I partiti politici servono a indirizzare e raccogliere il consenso, senza di loro la democrazia sparisce, dopo essere passata per le dolorose convulsioni della demagogia. I partiti grossi (useremo “grandi” quando se lo meriteranno) hanno un ruolo decisivo, perché non rappresentano un singolo interesse, ma già mediano un equilibrio al loro interno. In Italia, oggi, ce ne sono due: il Pdl e il Pd. Attorno a loro si sono coagulate due coalizioni composte da diversi, talora incompatibili, tenute assieme solo dall’avversità agli “altri”. Questa roba è inservibile, tanto che ha portato al loro commissariamento (operato dal Quirinale e dalle pressioni europee, tanto per non alludere senza dire). Posto che il tempo del governo Monti è il tempo del loro fallimento, come possono utilizzarlo?

Prima di tutto finendola di vergognarsi di sé. Piegarsi ad incontri sotterranei e a rapporti riservati con Monti significa rassegnarsi al suicidio, degno approdo dell’inutilità. Devono fare il contrario: incontrarsi alla luce del sole e isolare quei pochi provvedimenti che sono urgenti e nel comune interesse, prima fra tutte la riforma del sistema elettorale. Certo, ci vorrebbe una riforma costituzionale, seria e profonda. Ma non è aria. Prima devono salvarsi. Pier Luigi Bersani ha detto che si deve fare una legge che salvi il bipolarismo, ed è un buon punto di partenza. Dunque le caratteristiche sono queste: a. una legge maggioritaria; b. che avvantaggi i partiti e non le coalizioni; c. che sappia tagliare le ali. Esatto: qualcuno deve restare fuori dal Parlamento. Succede in Francia, in Germania e in Inghilterra. L’idea che il Parlamento debba per forza rappresentare tutti è una bischerata antidemocratica.

Da qui, poi, si possono muovere dei passi per affrontare un male genetico della nostra democrazia: la paura delle maggioranze. Ma dopo, prima quella legge. Se il Pdl e il Pd dovessero recalcitrare, immaginando di potere salvare le coalizioni di ieri, propizieranno una legislatura, la prossima, popolata da matti, sobillatori e sabotatori. Per evitarlo occorre metterci la faccia. Subito, perché il tempo è poco e già corre via. A destra e a sinistra ci sarà chi lo rifiuterà. Salutiamoli e amen.

Poi c’è un piano europeo. Le forze politiche della prima Repubblica non avevano una gran proiezione continentale, ma erano figlie del Risorgimento, quelle odierne sono vernacolari e figlie di … nessuno. Nel dopoguerra si coltivò il sogno di un’Europa costruita con mattoni economici, capace poi di portare all’integrazione politica. E’ divenuto un incubo. Se non vogliamo fare un salto indietro se ne deve fare uno in avanti, il che comporta forme di democrazia continentale e forze politiche multilingua. Si può fare, ma le case del Partito Popolare e del Partito Socialista sono inadeguate, quella liberale è un casino. Buone per accogliere gli adepti nazionali, non buone a costruire programmi reali.
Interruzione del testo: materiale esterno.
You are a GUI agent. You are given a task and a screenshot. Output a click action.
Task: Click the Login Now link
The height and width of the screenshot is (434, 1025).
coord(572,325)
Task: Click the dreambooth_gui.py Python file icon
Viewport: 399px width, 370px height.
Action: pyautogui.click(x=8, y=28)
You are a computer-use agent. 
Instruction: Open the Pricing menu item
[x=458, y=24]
Serve che ciascuno si apra allo scambio di idee e uomini, il che comporta una sinistra che ripudi il comunismo (ci vuole, non è roba passata) e una destra che non dipenda da un uomo solo. Un Erasmus politico.
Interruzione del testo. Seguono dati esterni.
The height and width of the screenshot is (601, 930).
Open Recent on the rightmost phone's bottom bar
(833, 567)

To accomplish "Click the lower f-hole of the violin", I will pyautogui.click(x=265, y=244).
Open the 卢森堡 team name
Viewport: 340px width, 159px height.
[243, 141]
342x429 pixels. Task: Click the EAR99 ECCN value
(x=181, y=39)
Sento dire che, come per le stagioni, non ci sono più le classi dirigenti di una volta. È vero. Il fatto è che il calendario ci ha allontanati dalla seconda guerra mondiale e il welfare state (che non possiamo più permetterci) ci ha abituati a eleggere dispensatori di piaceri. Però abbiamo delegato la moneta senza integrare le economie e le scelte politiche senza accompagnarle con la democrazia. Ora, nel disastro di quel mondo, si forgeranno nuovi soggetti. I nostri decidano: se non sono all’altezza meglio sbarazzarsene subito.